Calcio a 5,Sporting Sala Consilina. Giuseppe Detta:”Vogliamo arrivare nella massima serie in pochi anni”









































Una passione nata da giovanissimo per il Calcio a 5 quella che sta spingendo Giuseppe Detta, 41 anni, imprenditore e titolare della Detta Spa che opera nel settore dei calcestruzzi, a portare avanti un progetto di grande respiro che vuole far approdare nel giro di pochi anni Sala Consilina e più in generale il Vallo di Diano ai vertici nazionali di questa disciplina. Giuseppe Detta ha iniziato appena 20enne a frequentare il mondo del Futsal dapprima come calcettista e dal 2001 nella duplice veste di giocatore e presidente partecipando al campionato di serie D, poi nel 2005 nasce il sodalizio con il cugino Antonio, per arrivare al 2009 quando lo Sporting Sala Consilina compie il primo grande traguardo vincendo il campionato di serie C2. E nella stagione successiva nella serie C1 con un mercato sontuoso c’è l’approdo della colonia dei brasiliani che consente al team caro ai cugini Antonio e Giuseppe Detta di approdare alla serie B dopo aver vinto i play off.
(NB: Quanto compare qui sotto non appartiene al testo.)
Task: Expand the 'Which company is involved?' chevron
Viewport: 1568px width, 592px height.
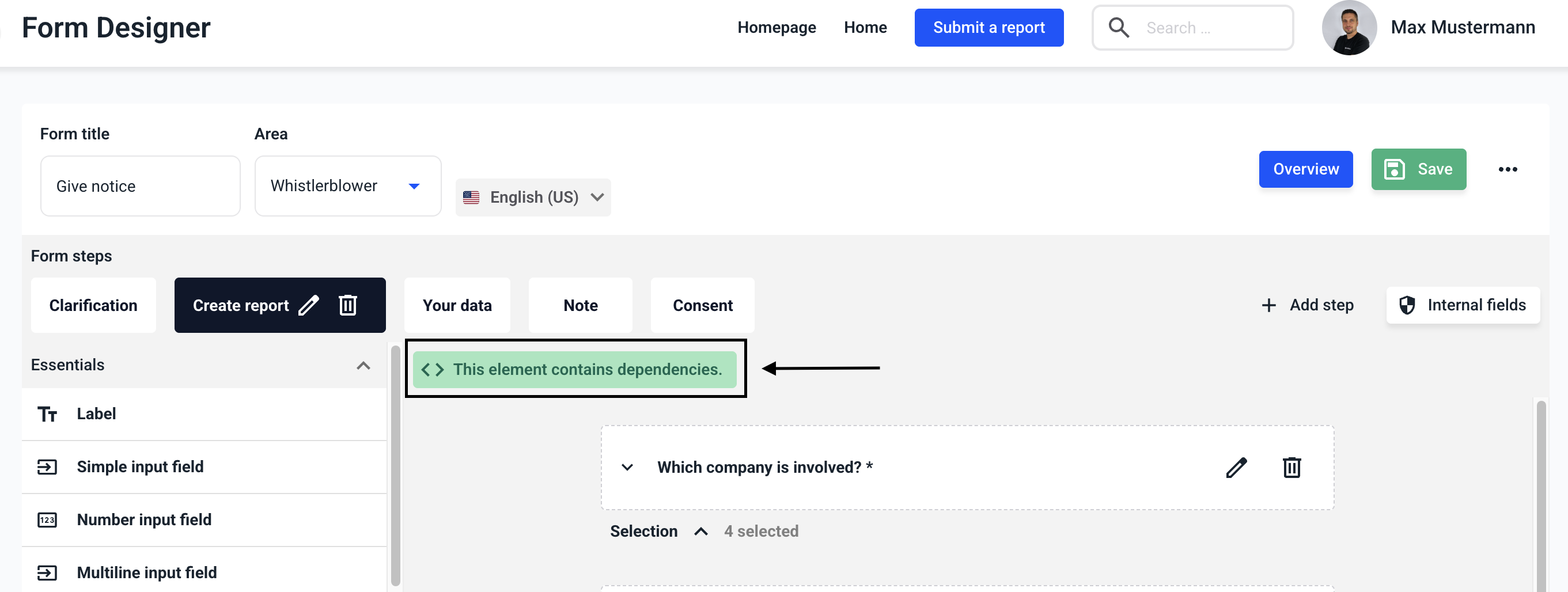Action: point(627,467)
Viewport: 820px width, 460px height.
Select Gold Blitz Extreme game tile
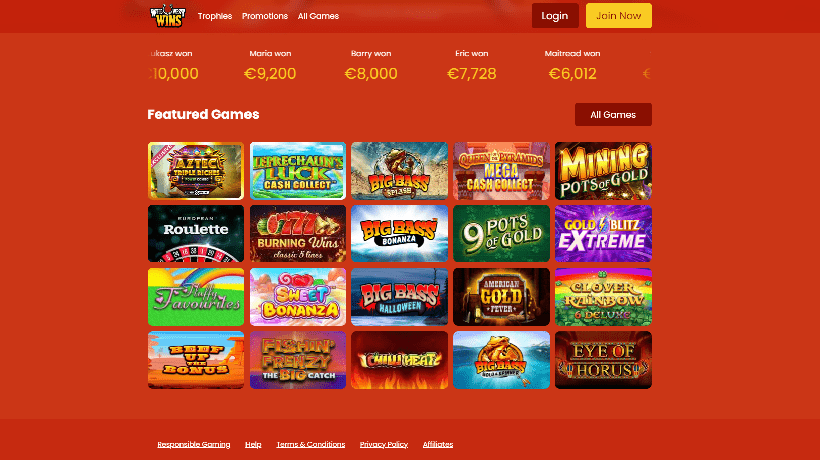(x=603, y=234)
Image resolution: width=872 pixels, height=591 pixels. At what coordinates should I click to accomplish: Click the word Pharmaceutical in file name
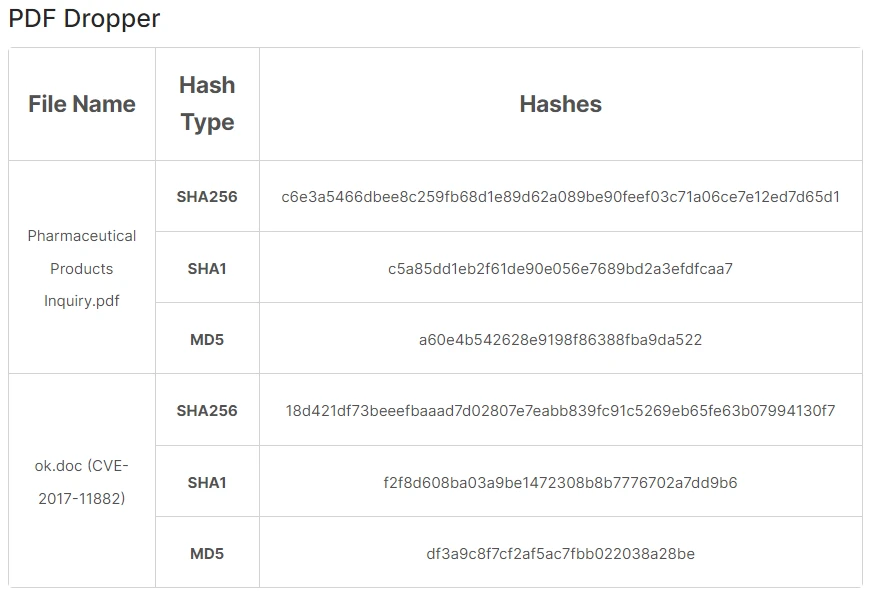click(x=82, y=236)
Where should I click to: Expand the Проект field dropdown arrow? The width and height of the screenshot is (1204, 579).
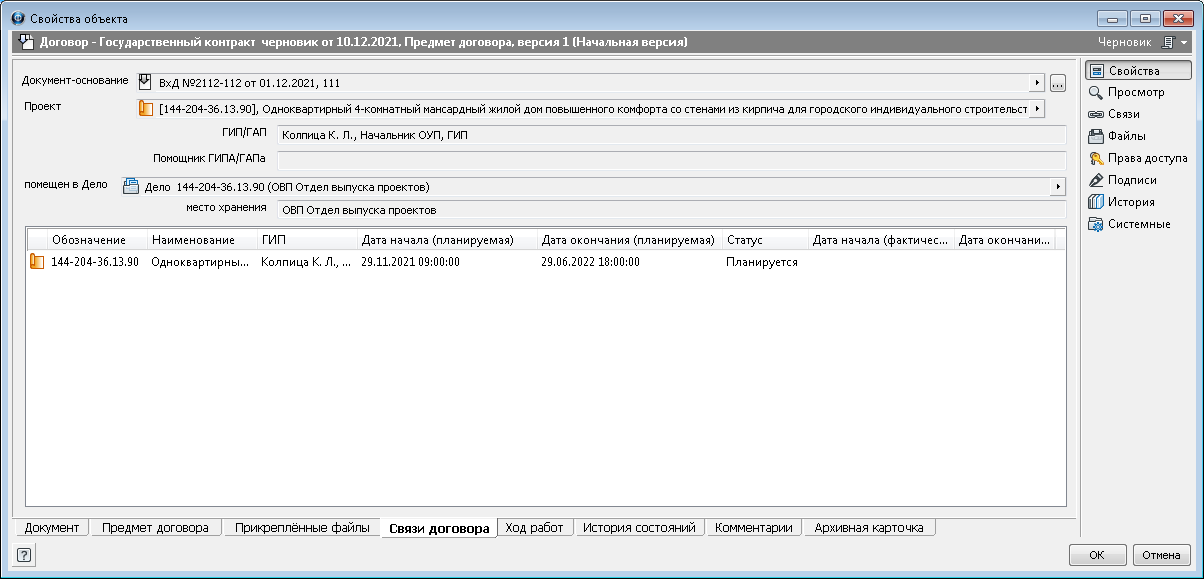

Una vittoria che crea tanto entusiasmo a Sala Consilina, ma questo viene tarpato dalla mancanza di un impianto idoneo in grado ospitare gare per una competizione nazionale come la serie B e la squadra fu costretta ad emigrare a Pellezzano. Aspetto questo che nel giro di un paio di stagioni finì per creare problemi logistici allo stesso dirigente tanto da indurlo a decidere di gettare la spugna. Dopo alcune stagioni nelle quali il dinamico imprenditore salese rimane alla finestra, ecco nella scorsa stagione la chiamata del Dolce Vita, appena ammessa alla serie C2. La giovane società invita Giuseppe Detta ad allestire la squadra e il contributo dell’imprenditore che ama il Calcio a 5 è subito di grande spessore: a Sala Consilina arrivano due pedine di grande spessore Foletto e Vavà, tanto che il sodalizio sfiora la promozione, ma nel frattempo al dirigente è ritornata la passione e la voglia di vincere e nella scorsa estate decide di avviare un progetto di grande respiro chiamando al suo fianco diversi imprenditori.










Questa scelta di coinvolgere il meglio dell’imprenditoria del territorio mi inorgoglisce, con loro si può portare avanti un progetto serio e duraturo – dichiara – . Il mio intento è quello di rendere partecipi tutti, tanto che anche le ultime operazioni di mercato hanno avuto l’avallo del main sponsor Pasquale Lamura, con il quale è nato un bel rapporto, ma anche di Barbara Aumenta e di Daniele Campanelli, vero e proprio braccio destro, il quale mi ha dato il la a portare avanti questo progetto davvero molto impegnativo per puntare in alto”. E a giudicare da quest’inizio di stagione la strada intrapresa sembra essere quella giusta e di questo ne è consapevole lo stesso Giuseppe Detta:“Abbiamo allestito un team di grande spessore non lesinando sforzi economici con giocatori di serie superiori. Non voglio nascondermi, la squadra sta partecipando da protagonista in serie C1 ma farebbe anche la sua bella figura in serie B e vedo che in città c’è grande attenzione per quanto stiamo facendo, le tribune gremite del Palazingaro lo testimoniano. Speriamo di continuare fino alla fine della stagione”.

L’unica nota stonata in quest’ambizioso progetto che punta ad arrivare alla massima serie è rappresentata dall’impianto sportivo ed anche su quest’argomento Detta sembra avere le idee chiare:“Purtroppo ancora una volta siamo costretti ad affrontare la questione struttura e, per evitare che possa accadere la stessa cosa del 2011, mi sono messo all’opera per trovare la giusta soluzione per garantire almeno temporaneamente la permanenza della squadra nel Vallo di Diano. Al momento stiamo vagliando insieme a Pasquale Lamura 3/4 soluzioni per tamponare, in attesa di realizzare una struttura di nostra proprietà ma questa richiede tempi tecnici che in caso di promozione non possono essere rispettati. Una cosa posso affermare: la soluzione sarà trovata e la squadra non emigrerà lontano dal nostro comprensorio”.